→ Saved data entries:
§
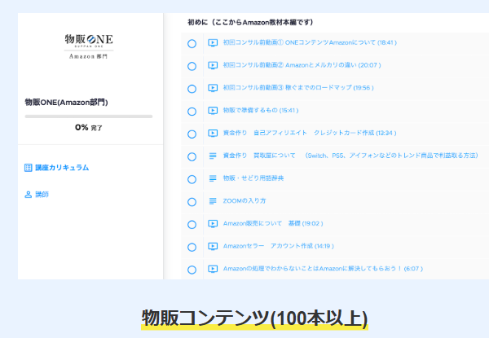Click person icon next to 講師
489x338 pixels.
[x=29, y=195]
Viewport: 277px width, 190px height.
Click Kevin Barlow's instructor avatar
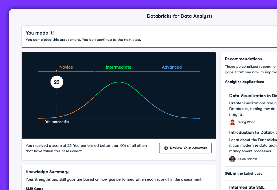click(x=232, y=159)
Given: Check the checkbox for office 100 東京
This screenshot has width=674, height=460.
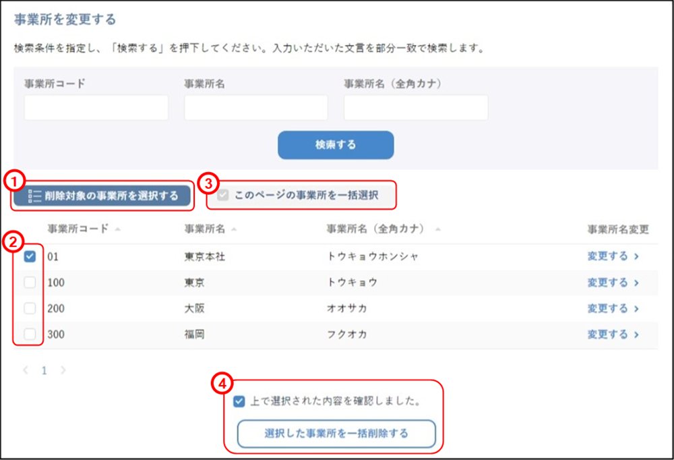Looking at the screenshot, I should click(x=28, y=283).
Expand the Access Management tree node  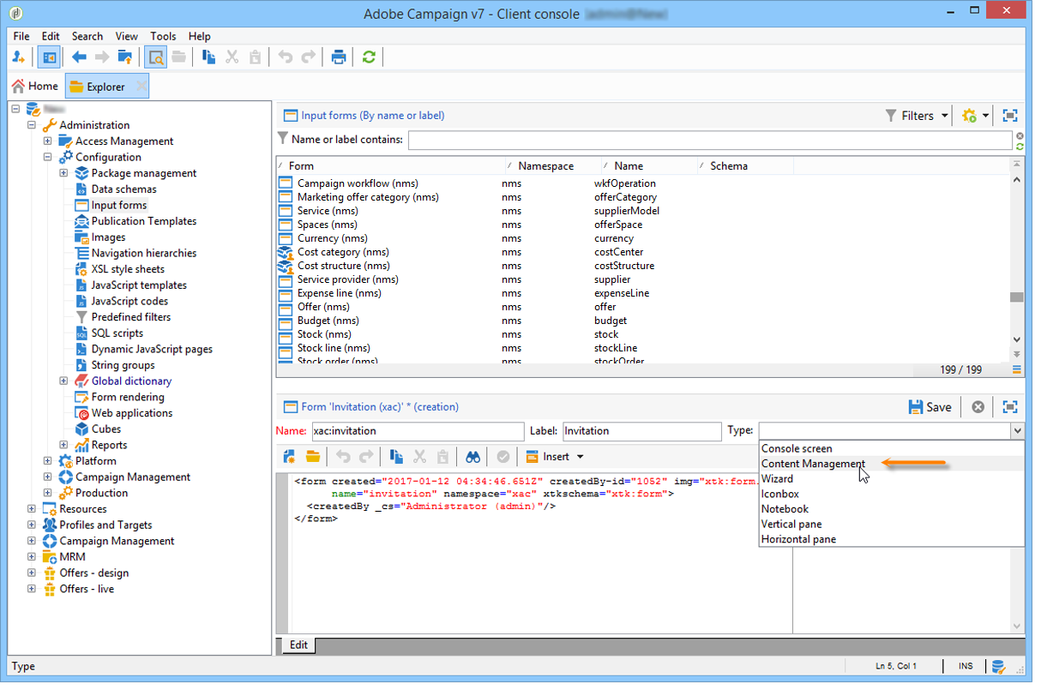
§
→ Exercise description:
Copy nothing but the lines from the line holding "Given: Check the checkbox for office 100 東京" through the last line of the entries, exactly, while leaving out the pictures.

→ Output of the task:
Given: Check the checkbox for office 100 東京
This screenshot has width=674, height=460.
Looking at the screenshot, I should click(x=28, y=283).
Expand the Access Management tree node  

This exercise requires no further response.